Like many Nigerians, I often find myself wondering why the political process in our country is facing this much challenge. As a nation, we have experienced this pattern many times leading up to and immediately following the election period: Politicians campaign for offices, promising what they know they will never deliver. After they are elected and sworn into offices, that is the last the electorate hear from them until they seek for re-election.
There is no room for ordinary people having a voice in their own government. There is limited room for political debate, which is a central feature of any matured democracy. And most importantly, there is little room for change, progress, development, working electricity, gutters that do not overflow during the rainy season, and affordable education and housing.
One reason for this dilemma is relatively simple, yet rarely considered: We are operating on a flawed party system. The shape of our Parliament and the way elections are conducted impose a political system in which true representation is locked out and the power-hungry political class is locked in.
The party system in any democratic country refers to the way the country is governed by political parties. Nigeria operates more or less on a two-party dominant system, influenced by those of most Western democracies. The problem, however, lies in the fact that Nigeria is quite different from Western democracies.
Nigeria boasts of a diverse population and a wide range of ethnic groups, many of which base their political affiliation on their tribe or region. Nigeria also boasts of a wide range of ideological standpoints and political opinions. For this reason, Nigeria would benefit largely from a truly multi-party system in which power is shared more evenly amongst the parties and the people they represent.

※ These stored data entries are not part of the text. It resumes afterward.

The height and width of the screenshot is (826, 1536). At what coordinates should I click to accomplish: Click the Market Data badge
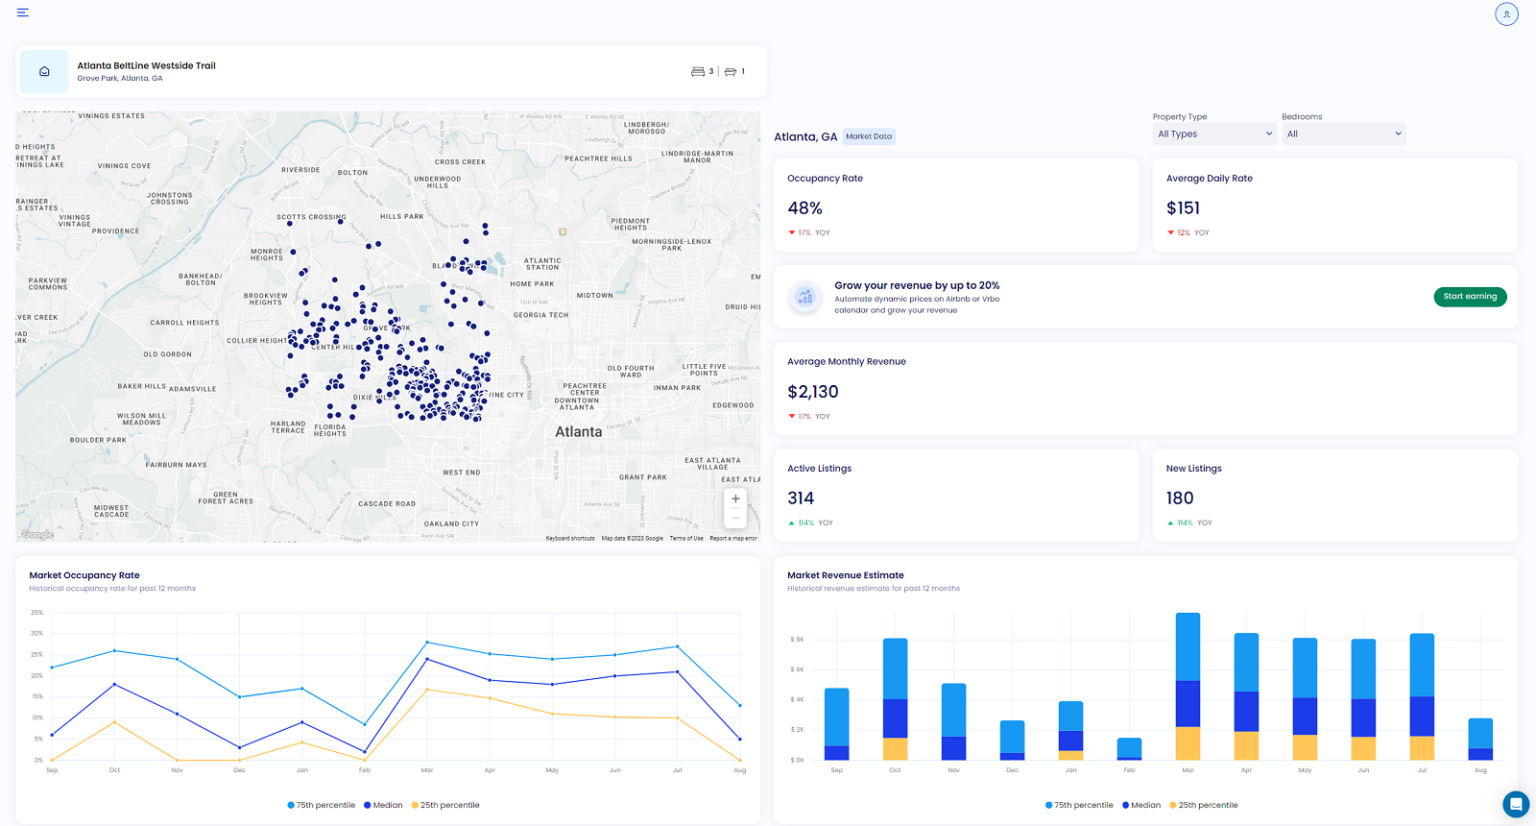coord(868,137)
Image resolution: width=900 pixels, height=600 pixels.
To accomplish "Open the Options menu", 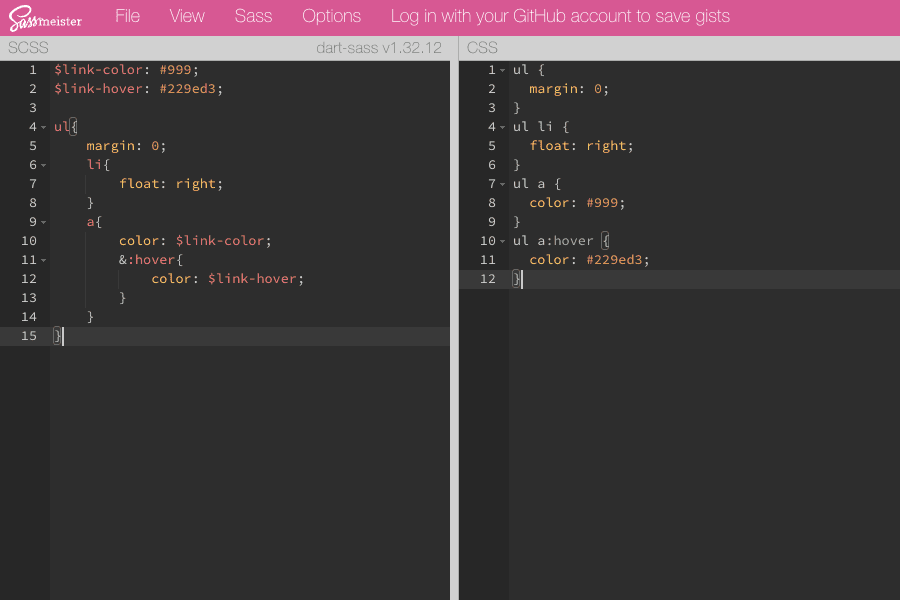I will [x=331, y=15].
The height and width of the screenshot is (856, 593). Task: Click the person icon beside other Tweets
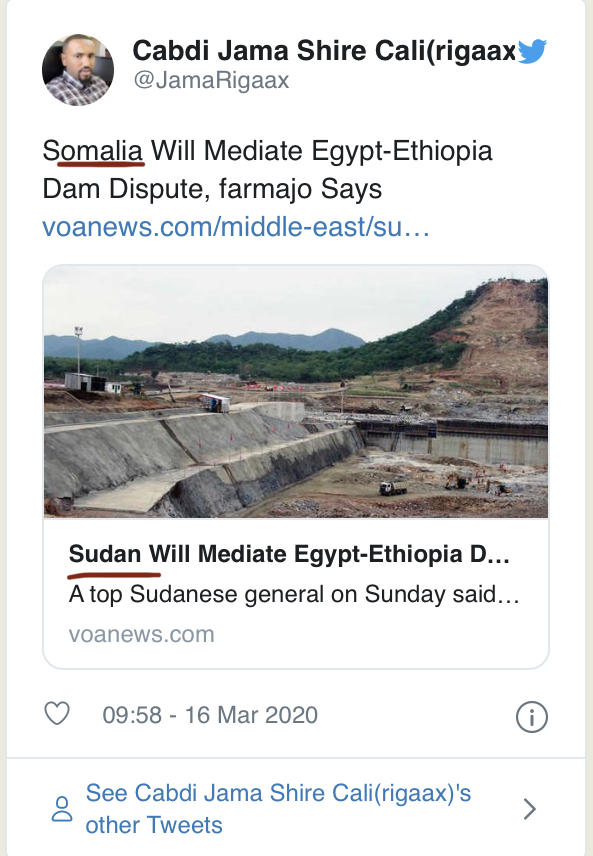click(x=62, y=809)
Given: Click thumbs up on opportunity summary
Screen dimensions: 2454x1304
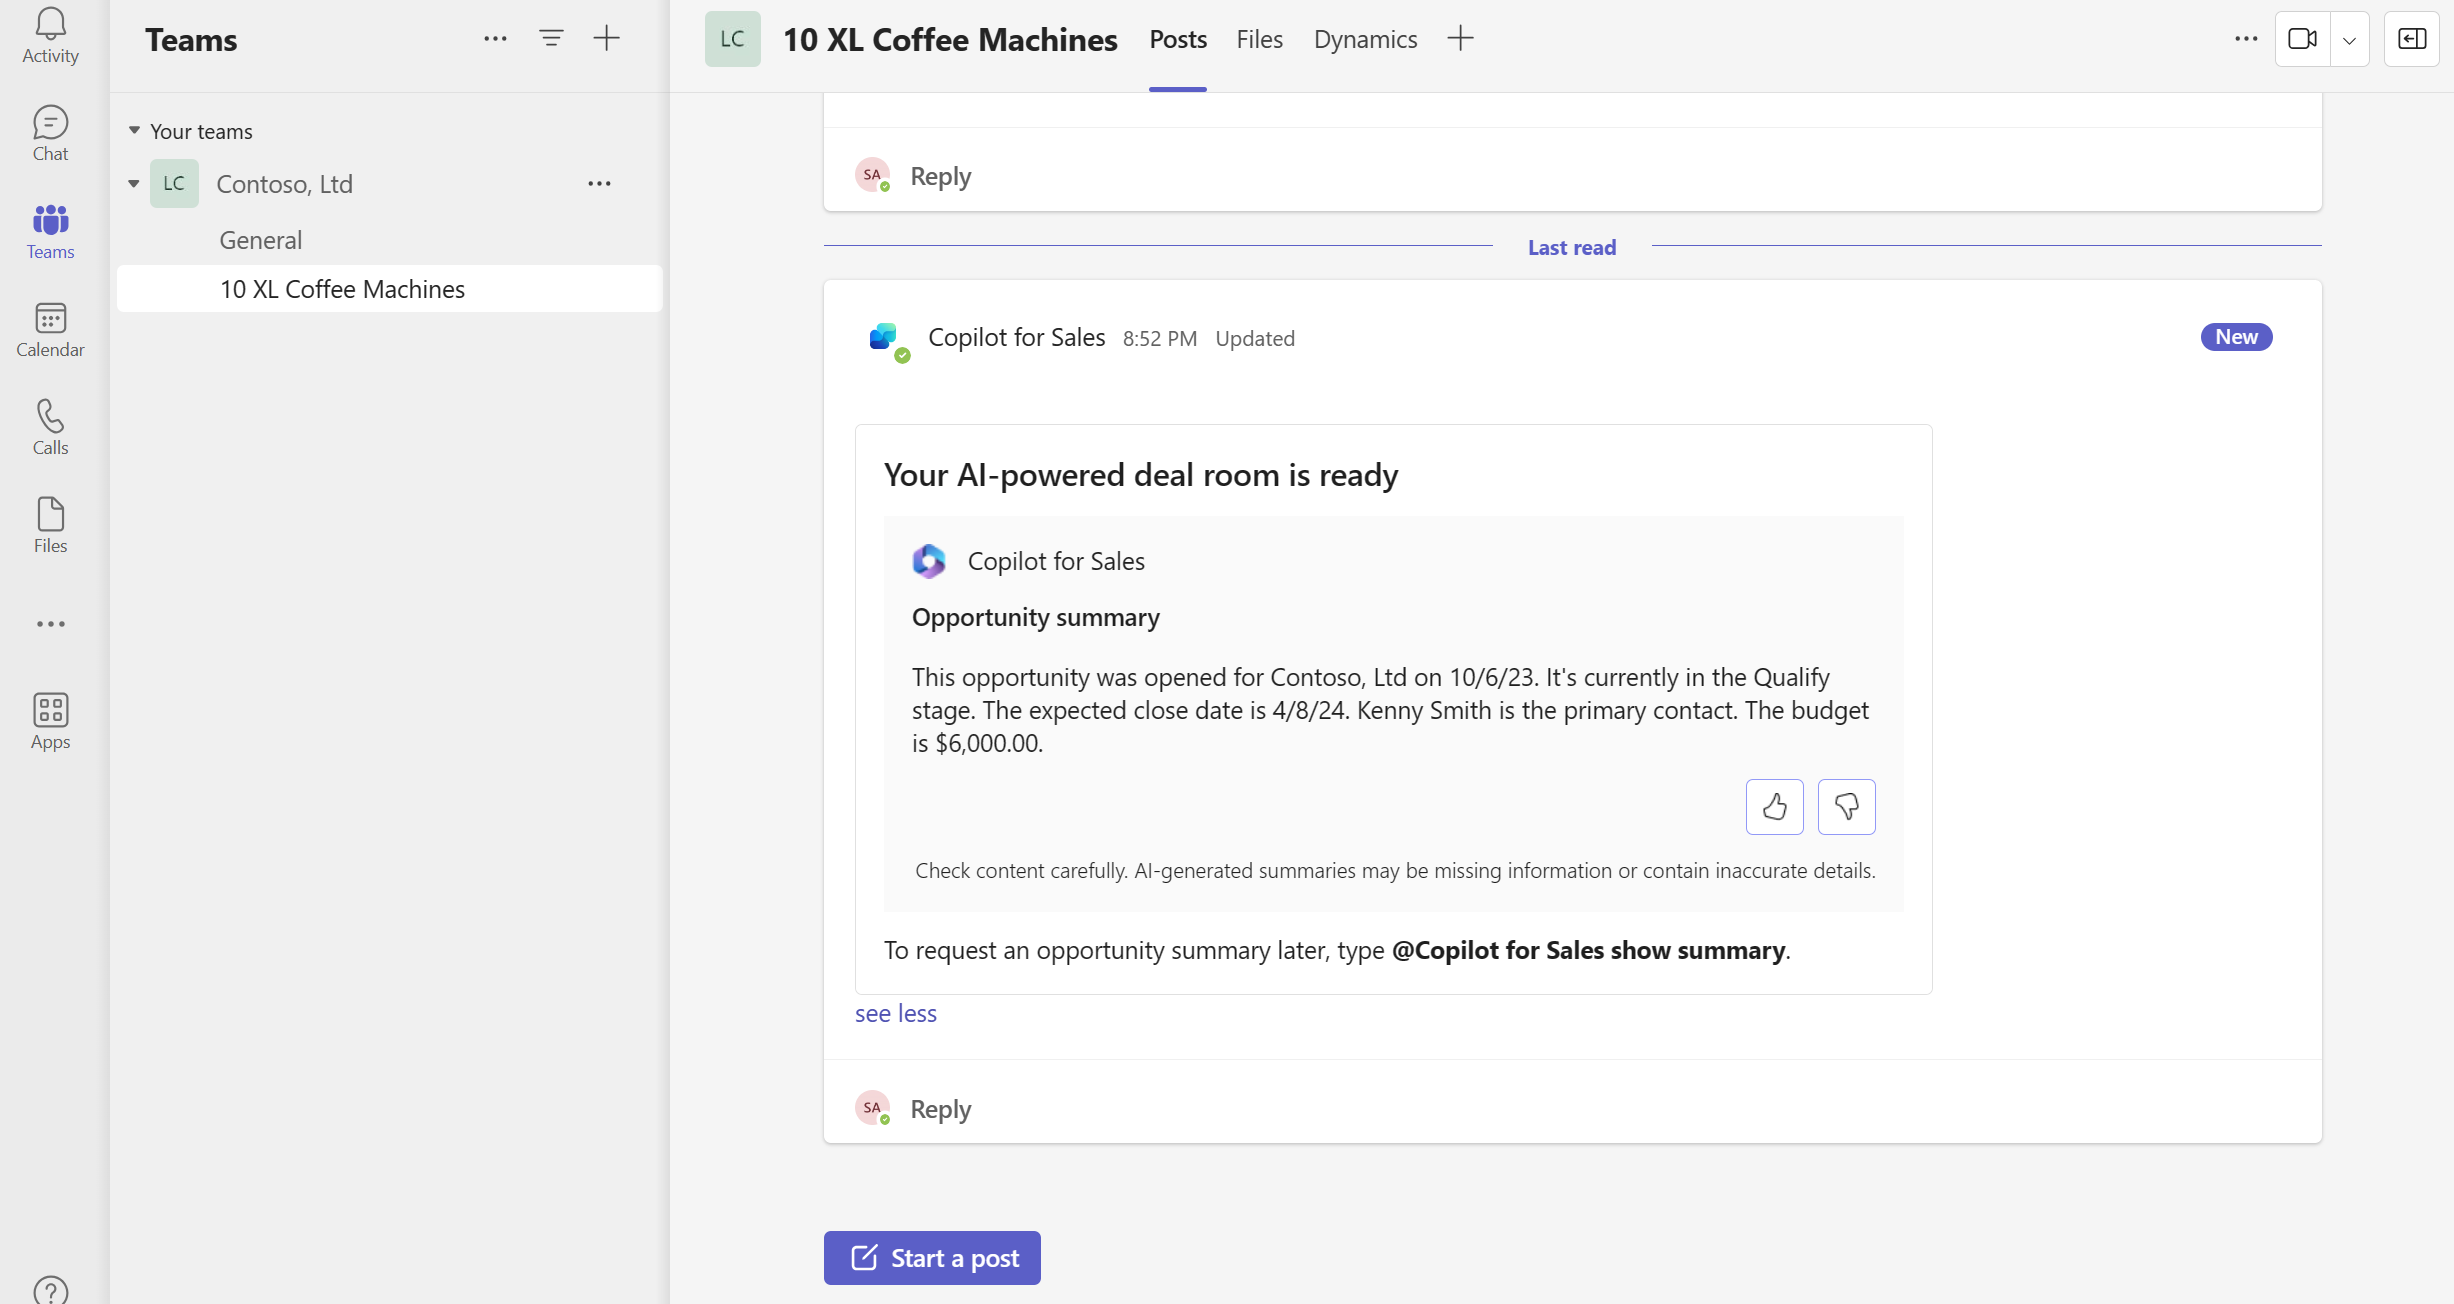Looking at the screenshot, I should click(1776, 805).
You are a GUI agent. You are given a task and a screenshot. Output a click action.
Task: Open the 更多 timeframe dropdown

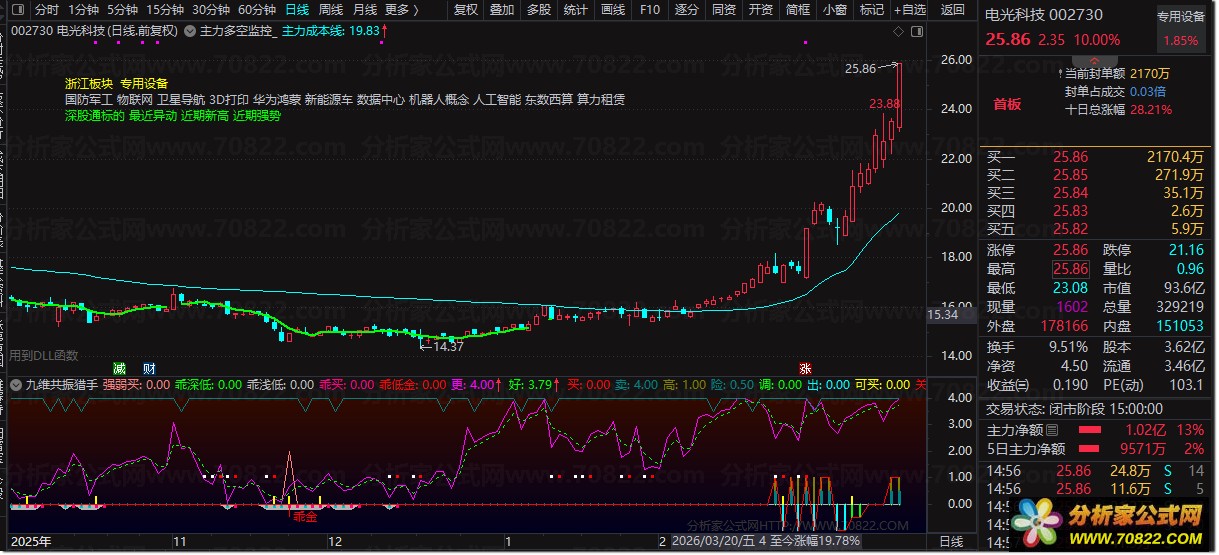pyautogui.click(x=402, y=10)
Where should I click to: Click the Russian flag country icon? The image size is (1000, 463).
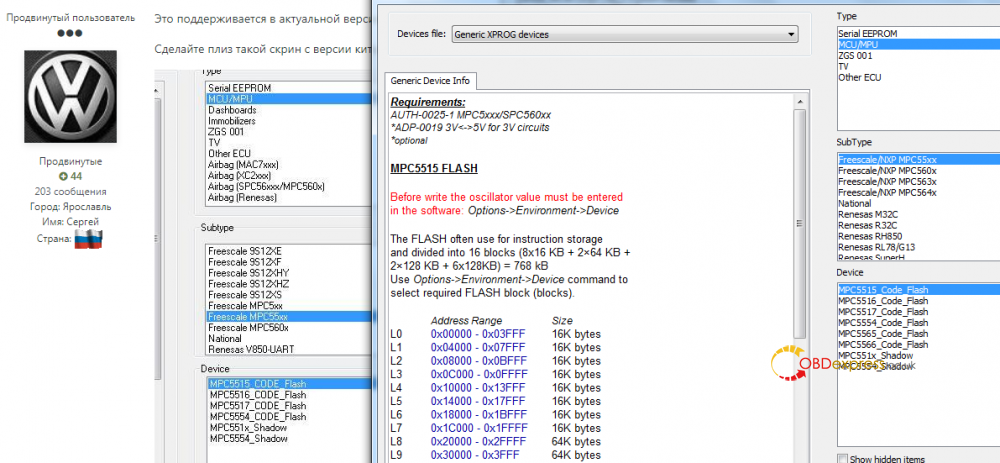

The lack of such representation contributes largely to ethnic conflict, low voter turnout at elections, failure to alleviate poverty, and stagnant human development statistics. Several parties are capable of solving Nigeria’s many problems, but because of our political system, only those two parties are truly given the chance to do so.
The inclusive participation of more active and vibrant political parties in our democracy would help to repair the broken political process and thus, provide more opportunities for the change our country so direly needs. A truly multiparty system would also pose a challenge to the corruption that plagues the country, as parties would seek to expose corruption in other parties as a form of a healthy contest.
Although, not the sole change our dear country requires, a switch to a truly multiparty system would pave the road towards the brighter future we all hope for, one in which representation impacts governance and creates a legitimate policy space in which progress will undoubtedly occur.
May God Bless the people of our beloved Country, Nigeria.
Funmilayo Adetokunbo A-A is a Political and International Affairs Analyst, based in Somerset, England, United Kingdom.